Net lending to UK households and businesses increased after the launch of the Funding for Lending Scheme (FLS) in the summer, the Bank of England announced today.
Overall, net lending by the 35 banks and building societies participating in the FLS increased by GBP0.5bn in the quarter ended 30 September 2012 and institutions drew down GBP4.4bn under the scheme.
The FLS was introduced by the Bank of England and HM Treasury on 1 August. It works by reducing funding costs for banks and building societies, thereby allowing them to lower the price of new loans and lend more.
The central bank noted that it will take time for reduced funding costs to feed through to lending volumes, given the typical lags involved in the loan application, approval and drawdown process. This means that it is too early to use the first quarterly figures as a reliable indication of the impact of the scheme on lending volumes.
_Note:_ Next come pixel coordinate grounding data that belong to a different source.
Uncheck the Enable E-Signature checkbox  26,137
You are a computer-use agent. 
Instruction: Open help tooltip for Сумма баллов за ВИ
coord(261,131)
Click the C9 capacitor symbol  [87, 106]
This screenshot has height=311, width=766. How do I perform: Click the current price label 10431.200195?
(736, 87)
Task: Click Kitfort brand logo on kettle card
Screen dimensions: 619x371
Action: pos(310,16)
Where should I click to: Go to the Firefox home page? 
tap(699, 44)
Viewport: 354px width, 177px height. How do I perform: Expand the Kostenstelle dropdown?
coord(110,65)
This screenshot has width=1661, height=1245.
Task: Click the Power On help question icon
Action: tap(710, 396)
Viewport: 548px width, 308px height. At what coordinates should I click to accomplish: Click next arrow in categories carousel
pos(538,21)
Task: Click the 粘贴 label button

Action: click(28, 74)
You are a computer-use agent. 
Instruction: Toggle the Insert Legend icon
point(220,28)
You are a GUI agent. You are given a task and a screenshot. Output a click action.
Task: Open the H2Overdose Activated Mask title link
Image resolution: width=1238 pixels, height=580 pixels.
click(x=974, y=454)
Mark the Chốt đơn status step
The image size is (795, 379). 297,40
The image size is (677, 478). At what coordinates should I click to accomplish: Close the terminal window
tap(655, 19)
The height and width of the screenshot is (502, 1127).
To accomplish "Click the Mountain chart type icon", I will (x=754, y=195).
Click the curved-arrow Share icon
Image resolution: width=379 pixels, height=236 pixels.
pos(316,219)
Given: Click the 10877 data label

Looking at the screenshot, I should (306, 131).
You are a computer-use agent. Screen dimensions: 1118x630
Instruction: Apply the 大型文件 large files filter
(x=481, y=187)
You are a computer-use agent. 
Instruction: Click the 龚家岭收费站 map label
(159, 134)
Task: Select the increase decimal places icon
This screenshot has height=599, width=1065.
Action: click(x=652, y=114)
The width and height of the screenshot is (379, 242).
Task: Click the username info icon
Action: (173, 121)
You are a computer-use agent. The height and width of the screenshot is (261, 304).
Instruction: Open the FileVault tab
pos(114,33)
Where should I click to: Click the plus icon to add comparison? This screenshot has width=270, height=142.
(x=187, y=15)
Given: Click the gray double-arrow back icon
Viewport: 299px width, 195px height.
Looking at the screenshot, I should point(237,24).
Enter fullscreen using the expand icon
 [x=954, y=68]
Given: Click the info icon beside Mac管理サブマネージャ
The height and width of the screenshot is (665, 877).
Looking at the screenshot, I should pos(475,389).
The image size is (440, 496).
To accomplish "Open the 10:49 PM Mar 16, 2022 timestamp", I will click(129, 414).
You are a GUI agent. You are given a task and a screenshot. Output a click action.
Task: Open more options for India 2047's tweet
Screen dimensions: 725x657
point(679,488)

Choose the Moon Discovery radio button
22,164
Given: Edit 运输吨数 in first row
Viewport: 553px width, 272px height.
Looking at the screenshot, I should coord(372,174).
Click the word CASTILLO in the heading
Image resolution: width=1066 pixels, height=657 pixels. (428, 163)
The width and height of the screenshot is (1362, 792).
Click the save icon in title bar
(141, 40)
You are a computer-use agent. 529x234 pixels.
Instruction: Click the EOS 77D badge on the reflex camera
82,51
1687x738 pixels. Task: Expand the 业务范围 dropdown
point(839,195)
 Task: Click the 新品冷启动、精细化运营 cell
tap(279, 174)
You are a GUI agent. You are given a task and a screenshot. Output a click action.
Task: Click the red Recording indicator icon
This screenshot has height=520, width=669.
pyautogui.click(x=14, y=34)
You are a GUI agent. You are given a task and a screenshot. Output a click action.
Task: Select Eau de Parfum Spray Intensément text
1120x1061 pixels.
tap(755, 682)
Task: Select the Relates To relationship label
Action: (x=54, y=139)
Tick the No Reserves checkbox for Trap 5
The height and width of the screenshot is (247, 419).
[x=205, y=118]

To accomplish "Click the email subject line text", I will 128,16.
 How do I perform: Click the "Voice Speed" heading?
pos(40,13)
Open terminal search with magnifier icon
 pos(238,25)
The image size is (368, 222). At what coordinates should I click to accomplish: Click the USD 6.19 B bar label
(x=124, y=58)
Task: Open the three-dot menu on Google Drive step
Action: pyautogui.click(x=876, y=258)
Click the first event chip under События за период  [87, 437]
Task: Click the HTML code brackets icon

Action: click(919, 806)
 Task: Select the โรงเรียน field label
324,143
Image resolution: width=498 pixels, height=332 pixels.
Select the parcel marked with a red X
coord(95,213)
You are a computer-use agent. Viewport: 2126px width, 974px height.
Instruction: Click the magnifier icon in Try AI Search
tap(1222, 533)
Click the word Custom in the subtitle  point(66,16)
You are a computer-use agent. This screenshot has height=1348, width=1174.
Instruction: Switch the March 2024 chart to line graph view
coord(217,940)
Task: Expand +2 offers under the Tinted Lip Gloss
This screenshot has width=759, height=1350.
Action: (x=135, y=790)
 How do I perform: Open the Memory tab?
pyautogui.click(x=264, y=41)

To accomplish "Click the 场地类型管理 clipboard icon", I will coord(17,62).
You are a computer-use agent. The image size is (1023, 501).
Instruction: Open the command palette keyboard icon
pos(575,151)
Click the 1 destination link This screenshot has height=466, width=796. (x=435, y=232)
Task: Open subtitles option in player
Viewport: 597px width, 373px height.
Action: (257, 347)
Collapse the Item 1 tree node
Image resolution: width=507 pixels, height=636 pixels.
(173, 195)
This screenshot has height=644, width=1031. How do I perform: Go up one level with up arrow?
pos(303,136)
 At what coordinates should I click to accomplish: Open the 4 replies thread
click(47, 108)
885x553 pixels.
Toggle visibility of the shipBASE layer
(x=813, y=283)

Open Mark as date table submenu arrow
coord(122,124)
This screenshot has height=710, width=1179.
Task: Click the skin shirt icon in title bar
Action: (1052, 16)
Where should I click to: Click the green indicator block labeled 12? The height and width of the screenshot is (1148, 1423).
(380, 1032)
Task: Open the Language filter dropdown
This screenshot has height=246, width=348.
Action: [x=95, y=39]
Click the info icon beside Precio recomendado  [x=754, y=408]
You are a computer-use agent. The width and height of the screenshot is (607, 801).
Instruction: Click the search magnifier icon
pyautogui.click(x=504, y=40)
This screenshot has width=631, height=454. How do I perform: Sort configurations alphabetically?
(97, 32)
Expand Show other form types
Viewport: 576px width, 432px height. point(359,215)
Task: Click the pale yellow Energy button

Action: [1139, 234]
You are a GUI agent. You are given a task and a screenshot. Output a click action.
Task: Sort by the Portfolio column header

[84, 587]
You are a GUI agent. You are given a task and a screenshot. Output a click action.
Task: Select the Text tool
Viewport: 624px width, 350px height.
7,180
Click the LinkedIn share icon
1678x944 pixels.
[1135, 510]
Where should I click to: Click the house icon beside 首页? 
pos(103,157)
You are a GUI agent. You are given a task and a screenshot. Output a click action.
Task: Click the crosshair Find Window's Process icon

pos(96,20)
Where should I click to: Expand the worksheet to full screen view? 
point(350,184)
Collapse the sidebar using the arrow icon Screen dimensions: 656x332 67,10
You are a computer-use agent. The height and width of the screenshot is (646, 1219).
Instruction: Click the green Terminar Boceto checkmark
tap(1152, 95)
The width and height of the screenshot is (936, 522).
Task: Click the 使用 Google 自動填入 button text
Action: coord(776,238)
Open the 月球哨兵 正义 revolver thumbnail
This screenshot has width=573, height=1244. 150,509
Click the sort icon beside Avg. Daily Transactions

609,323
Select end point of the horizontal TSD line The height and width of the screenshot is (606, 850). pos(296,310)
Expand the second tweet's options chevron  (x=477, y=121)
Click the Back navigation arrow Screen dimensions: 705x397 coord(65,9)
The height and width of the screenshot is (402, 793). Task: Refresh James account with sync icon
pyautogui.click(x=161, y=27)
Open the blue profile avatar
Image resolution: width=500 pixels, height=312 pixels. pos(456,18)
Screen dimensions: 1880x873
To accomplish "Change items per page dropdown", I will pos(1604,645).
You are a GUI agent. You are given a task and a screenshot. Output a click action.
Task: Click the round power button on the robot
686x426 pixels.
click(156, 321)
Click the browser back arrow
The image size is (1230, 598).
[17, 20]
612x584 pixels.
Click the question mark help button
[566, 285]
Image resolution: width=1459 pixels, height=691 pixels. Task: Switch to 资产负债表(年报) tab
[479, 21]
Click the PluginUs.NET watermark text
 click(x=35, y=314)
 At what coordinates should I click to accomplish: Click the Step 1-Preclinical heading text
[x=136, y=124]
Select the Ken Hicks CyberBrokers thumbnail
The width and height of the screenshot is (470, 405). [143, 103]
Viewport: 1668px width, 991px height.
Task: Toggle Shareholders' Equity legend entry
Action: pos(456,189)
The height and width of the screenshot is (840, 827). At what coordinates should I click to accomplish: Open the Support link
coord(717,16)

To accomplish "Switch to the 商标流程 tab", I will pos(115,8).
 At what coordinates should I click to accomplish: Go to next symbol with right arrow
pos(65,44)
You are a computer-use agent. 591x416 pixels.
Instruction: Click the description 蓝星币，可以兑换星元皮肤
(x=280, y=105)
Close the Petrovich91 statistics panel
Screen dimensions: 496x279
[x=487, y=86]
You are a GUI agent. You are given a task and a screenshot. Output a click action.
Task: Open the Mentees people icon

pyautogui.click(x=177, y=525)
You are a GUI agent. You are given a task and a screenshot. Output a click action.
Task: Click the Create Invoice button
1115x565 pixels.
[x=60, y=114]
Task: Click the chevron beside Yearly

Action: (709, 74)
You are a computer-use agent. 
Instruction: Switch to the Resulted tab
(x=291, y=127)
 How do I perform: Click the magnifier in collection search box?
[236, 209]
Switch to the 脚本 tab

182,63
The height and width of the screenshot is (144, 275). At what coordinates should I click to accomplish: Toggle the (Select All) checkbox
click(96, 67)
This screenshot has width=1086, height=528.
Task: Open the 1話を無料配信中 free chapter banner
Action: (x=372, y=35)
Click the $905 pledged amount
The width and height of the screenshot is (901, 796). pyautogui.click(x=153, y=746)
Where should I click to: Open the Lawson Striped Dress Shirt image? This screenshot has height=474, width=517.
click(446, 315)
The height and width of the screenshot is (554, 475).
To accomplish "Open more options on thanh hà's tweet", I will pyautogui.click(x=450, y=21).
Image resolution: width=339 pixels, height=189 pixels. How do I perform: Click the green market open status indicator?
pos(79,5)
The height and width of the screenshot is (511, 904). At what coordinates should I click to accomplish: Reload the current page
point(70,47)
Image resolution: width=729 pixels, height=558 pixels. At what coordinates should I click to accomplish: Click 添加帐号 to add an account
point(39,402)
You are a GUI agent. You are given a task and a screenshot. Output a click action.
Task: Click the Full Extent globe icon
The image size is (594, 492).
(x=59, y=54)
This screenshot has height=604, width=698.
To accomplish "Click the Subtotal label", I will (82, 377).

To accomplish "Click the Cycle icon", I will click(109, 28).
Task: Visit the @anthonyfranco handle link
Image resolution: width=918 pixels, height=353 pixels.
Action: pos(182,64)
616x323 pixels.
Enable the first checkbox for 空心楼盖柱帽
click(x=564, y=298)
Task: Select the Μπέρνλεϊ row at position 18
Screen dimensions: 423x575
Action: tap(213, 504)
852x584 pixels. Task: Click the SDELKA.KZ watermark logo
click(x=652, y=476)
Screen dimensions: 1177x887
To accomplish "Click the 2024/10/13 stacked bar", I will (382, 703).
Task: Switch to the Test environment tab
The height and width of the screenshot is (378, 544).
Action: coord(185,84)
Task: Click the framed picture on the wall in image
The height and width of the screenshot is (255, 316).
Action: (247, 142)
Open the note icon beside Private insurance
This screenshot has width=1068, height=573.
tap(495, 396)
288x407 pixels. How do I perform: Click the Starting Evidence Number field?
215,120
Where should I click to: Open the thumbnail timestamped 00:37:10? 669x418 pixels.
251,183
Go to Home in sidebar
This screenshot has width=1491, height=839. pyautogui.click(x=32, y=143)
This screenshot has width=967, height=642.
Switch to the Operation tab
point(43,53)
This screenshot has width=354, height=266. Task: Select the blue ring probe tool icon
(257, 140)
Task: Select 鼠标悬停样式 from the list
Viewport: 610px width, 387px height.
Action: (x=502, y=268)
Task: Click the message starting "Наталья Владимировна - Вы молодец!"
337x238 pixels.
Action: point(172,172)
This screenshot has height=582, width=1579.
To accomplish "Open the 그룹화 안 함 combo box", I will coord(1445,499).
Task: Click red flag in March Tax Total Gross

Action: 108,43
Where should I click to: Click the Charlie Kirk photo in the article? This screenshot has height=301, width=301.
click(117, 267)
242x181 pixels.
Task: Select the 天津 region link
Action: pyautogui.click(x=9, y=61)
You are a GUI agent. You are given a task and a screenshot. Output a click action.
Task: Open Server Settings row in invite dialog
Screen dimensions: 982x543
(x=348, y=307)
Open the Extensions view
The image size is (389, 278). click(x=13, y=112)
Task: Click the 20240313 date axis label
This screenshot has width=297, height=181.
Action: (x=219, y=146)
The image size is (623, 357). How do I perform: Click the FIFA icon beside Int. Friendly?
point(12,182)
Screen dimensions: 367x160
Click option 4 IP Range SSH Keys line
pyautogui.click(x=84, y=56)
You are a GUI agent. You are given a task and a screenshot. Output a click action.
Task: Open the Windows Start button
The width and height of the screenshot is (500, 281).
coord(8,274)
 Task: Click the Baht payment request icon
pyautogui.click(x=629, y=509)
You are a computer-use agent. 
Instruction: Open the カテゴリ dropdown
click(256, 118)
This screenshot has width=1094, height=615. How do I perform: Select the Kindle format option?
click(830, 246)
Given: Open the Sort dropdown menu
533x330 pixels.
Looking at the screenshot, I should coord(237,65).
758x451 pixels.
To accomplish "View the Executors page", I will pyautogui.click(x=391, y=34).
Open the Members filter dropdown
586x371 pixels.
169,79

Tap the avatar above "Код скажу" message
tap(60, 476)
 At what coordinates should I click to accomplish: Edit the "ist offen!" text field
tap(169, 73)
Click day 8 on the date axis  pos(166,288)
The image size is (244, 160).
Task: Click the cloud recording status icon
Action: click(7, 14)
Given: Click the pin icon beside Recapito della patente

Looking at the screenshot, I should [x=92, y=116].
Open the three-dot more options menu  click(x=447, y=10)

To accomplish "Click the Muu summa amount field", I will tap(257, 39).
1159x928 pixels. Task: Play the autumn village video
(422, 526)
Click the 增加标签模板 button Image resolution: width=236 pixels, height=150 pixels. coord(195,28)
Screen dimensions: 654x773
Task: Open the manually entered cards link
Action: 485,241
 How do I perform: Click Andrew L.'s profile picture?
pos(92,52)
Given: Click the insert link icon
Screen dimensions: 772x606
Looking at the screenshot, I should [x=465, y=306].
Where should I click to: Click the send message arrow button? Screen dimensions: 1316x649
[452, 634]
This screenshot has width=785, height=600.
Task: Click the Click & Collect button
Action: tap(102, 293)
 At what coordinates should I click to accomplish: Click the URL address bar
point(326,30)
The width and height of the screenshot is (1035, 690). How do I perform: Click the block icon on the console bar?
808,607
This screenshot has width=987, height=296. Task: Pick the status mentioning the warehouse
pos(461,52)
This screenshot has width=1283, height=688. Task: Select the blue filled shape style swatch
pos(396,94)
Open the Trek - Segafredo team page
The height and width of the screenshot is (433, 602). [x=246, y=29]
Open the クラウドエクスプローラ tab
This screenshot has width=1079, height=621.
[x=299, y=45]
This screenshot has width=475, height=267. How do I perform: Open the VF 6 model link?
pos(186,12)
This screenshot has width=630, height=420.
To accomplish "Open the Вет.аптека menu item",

Nevertheless, Paul Fisher, executive director for Markets at the Bank of England, has said he is confident that the FLS will help the supply of credit.
Matthew Fell, director for Competitive Markets at business organisation the CBI, commented that the scheme appears to have started to make a positive difference to both the cost and availability of finance.
“The sense on the ground is that the scheme has made more inroads in the housing market, so now we need to see a big push so that it makes a difference in the business lending market,” he added.
This sentiment was echoed by Lee Hopley, chief economist at EEF, the manufacturers’ organisation, who said that the higher net lending shown by today’s figures is likely to have been driven by increases in credit to households, rather than businesses. UK lenders need to re-engage with small and medium-size firms and support them with their investment plans in challenging economic times, she added.